**PROBLEM DESCRIPTION:**
Each entry below is to be returned exactly, with any pictures left out.

**Stored data:**
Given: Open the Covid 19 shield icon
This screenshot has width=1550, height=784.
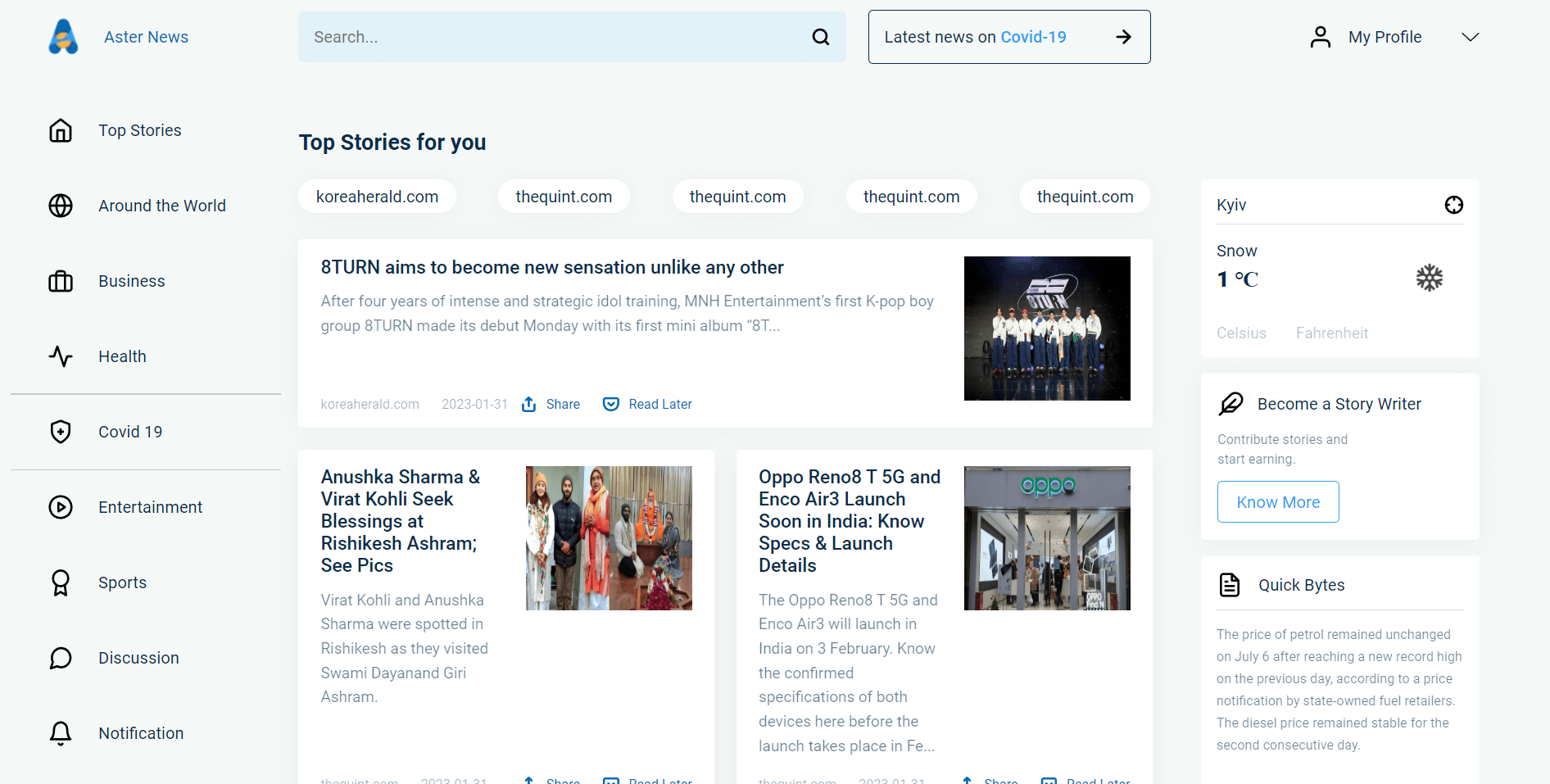Looking at the screenshot, I should (x=61, y=432).
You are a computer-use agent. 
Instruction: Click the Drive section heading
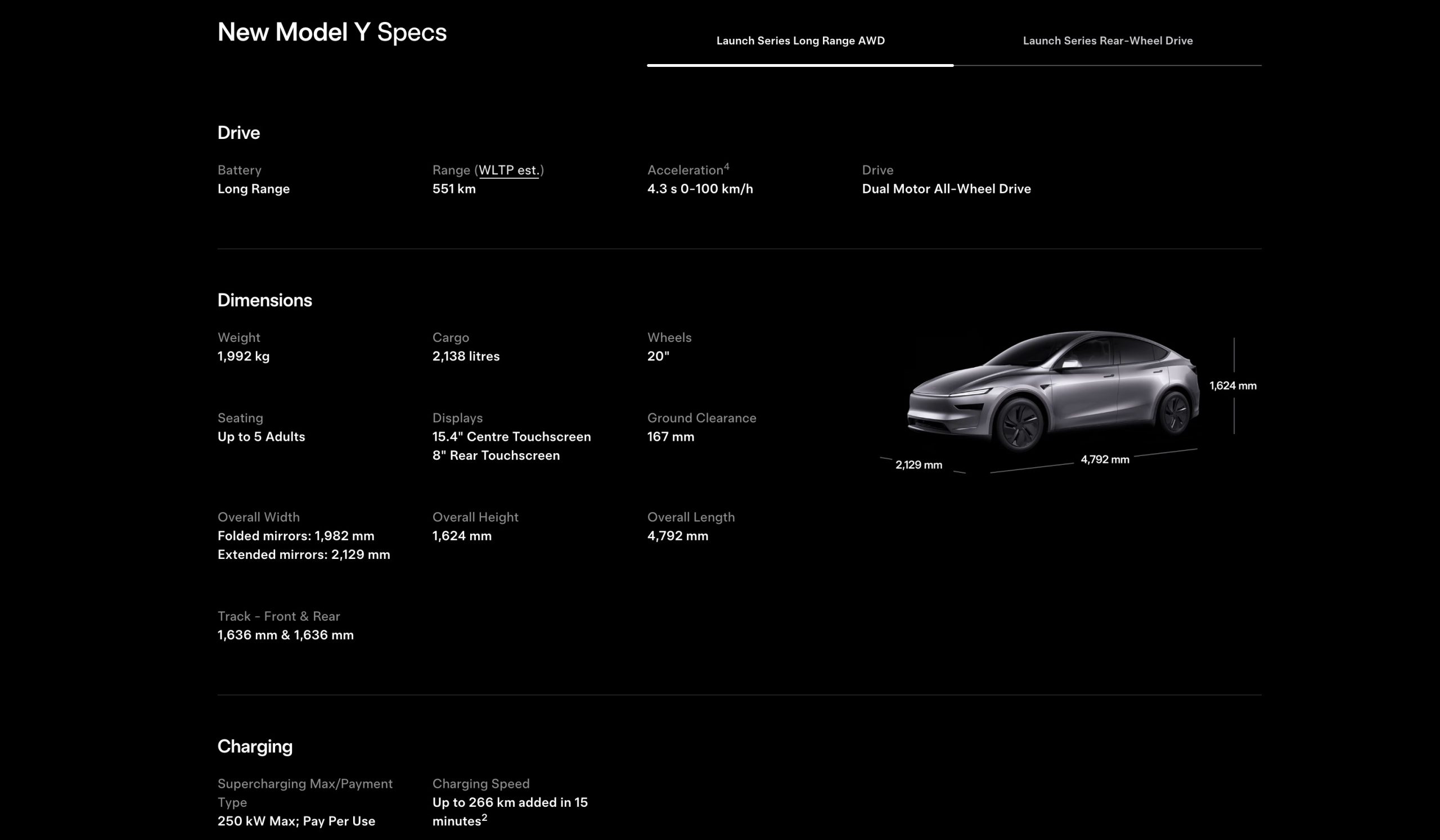tap(238, 133)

**OUTPUT BELOW:**
Given: Open the Covid 19 shield icon
This screenshot has width=1550, height=784.
Looking at the screenshot, I should (x=61, y=432).
You are a computer-use agent. 
Instruction: Click the Drive section heading
tap(238, 133)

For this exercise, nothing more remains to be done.